## WORK ITEM
Nothing outside the stretch is wanted. Repeat exactly the lines of the listing below from the one that contains "Image resolution: width=1568" through the one that contains "This screenshot has height=478, width=750.", both ends included.

*** Block opens ***

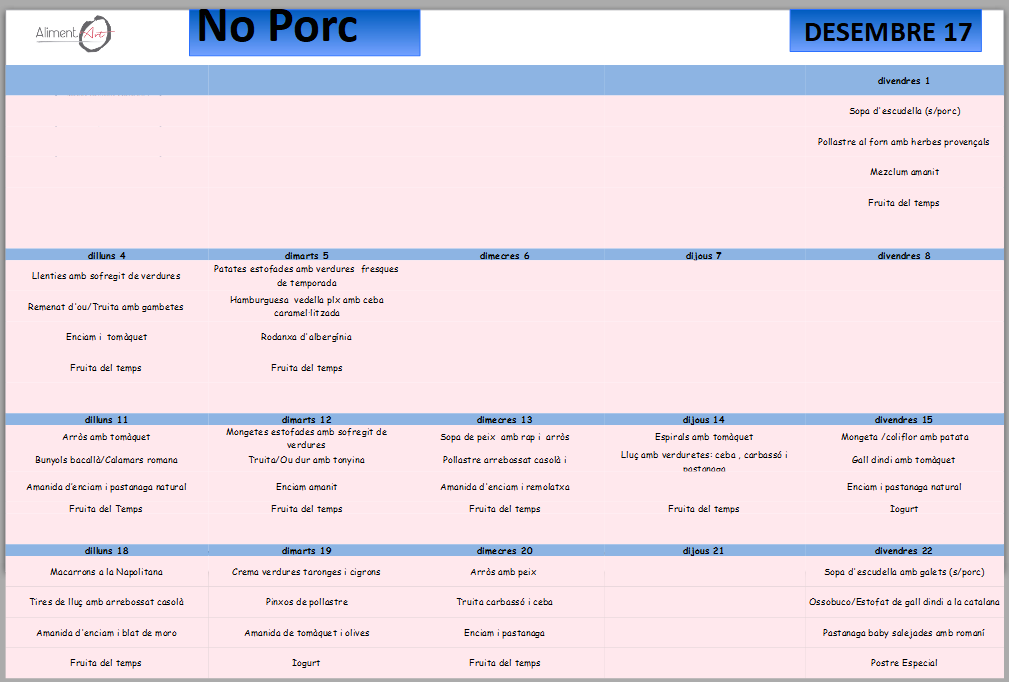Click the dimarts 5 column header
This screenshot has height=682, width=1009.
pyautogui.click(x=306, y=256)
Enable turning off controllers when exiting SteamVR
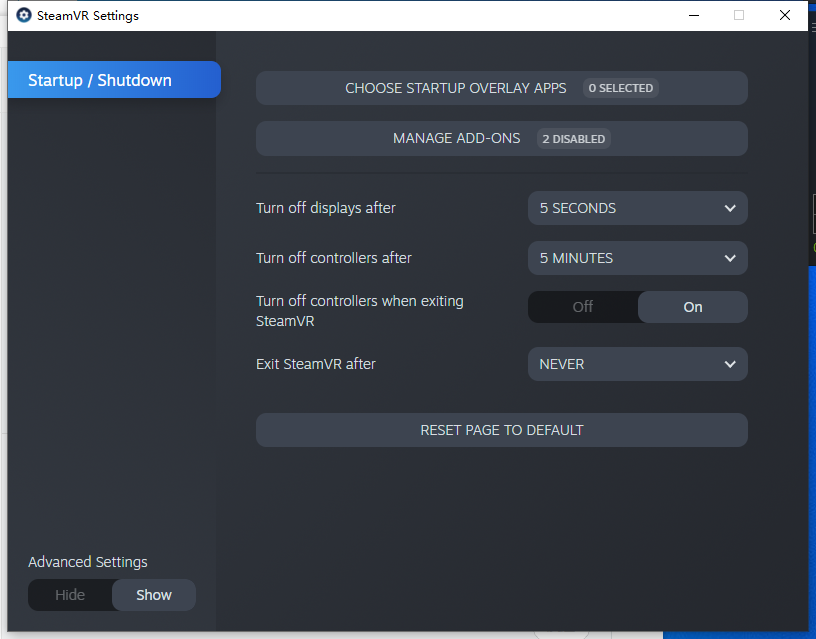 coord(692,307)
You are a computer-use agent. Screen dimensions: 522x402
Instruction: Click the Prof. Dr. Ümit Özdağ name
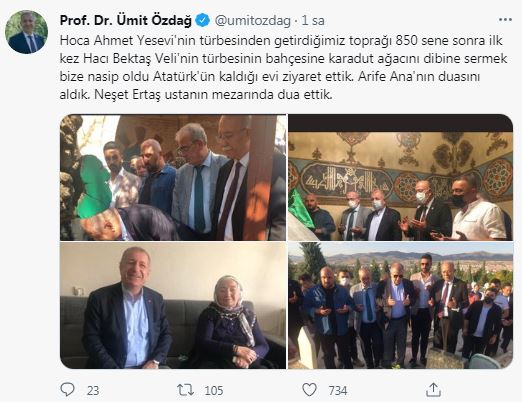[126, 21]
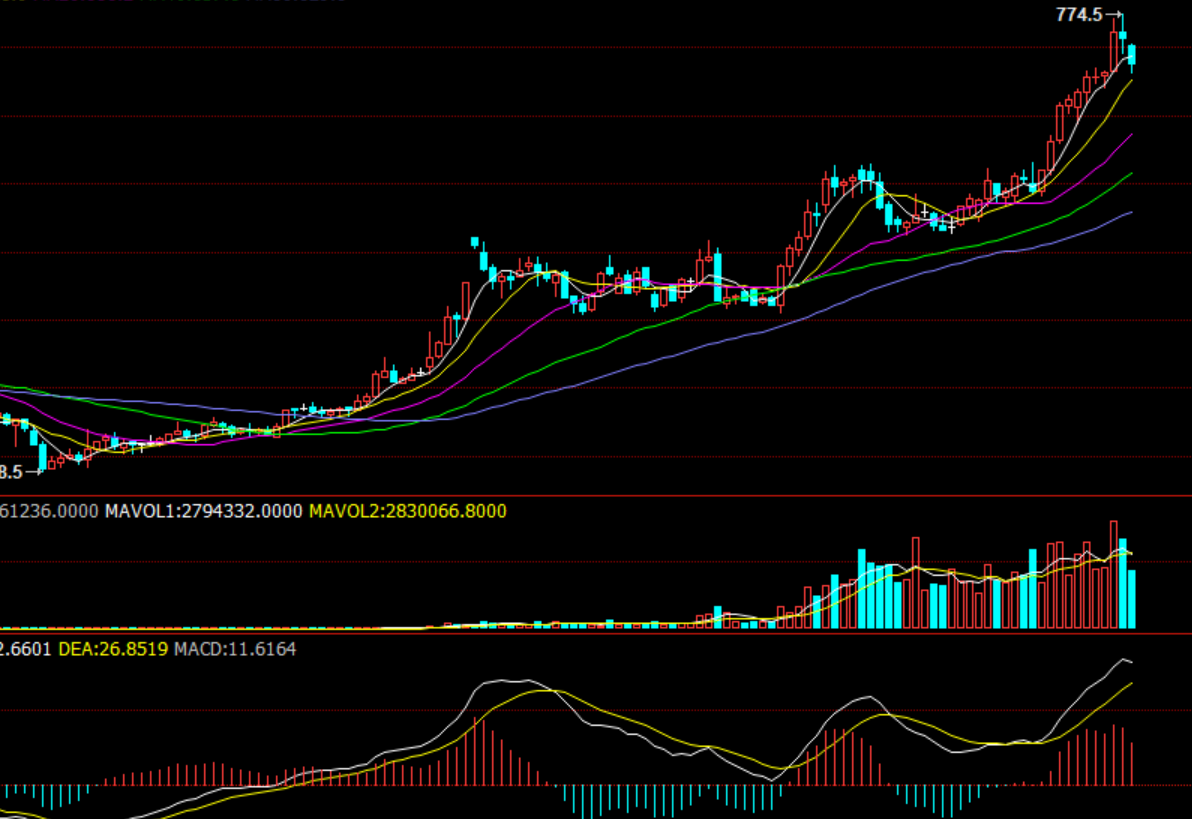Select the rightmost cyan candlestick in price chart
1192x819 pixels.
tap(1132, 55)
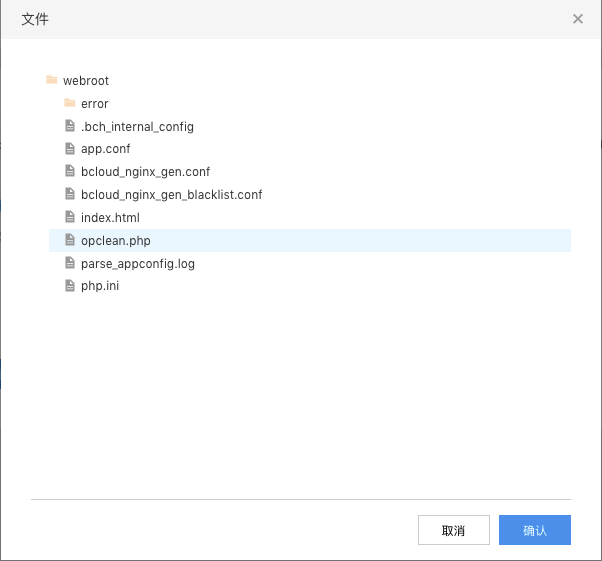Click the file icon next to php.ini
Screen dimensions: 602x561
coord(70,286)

*** Block closes ***
*** Block opens ***

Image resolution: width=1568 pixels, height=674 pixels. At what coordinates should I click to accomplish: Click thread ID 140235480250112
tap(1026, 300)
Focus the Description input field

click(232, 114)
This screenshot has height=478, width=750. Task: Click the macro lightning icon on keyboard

*** Block closes ***

## PROBLEM SOLUTION
Image resolution: width=1568 pixels, height=674 pixels. At what coordinates should I click to accomplish: Click thread ID 140235480250112
tap(1026, 300)
Focus the Description input field

click(232, 114)
This screenshot has height=478, width=750. Task: Click the macro lightning icon on keyboard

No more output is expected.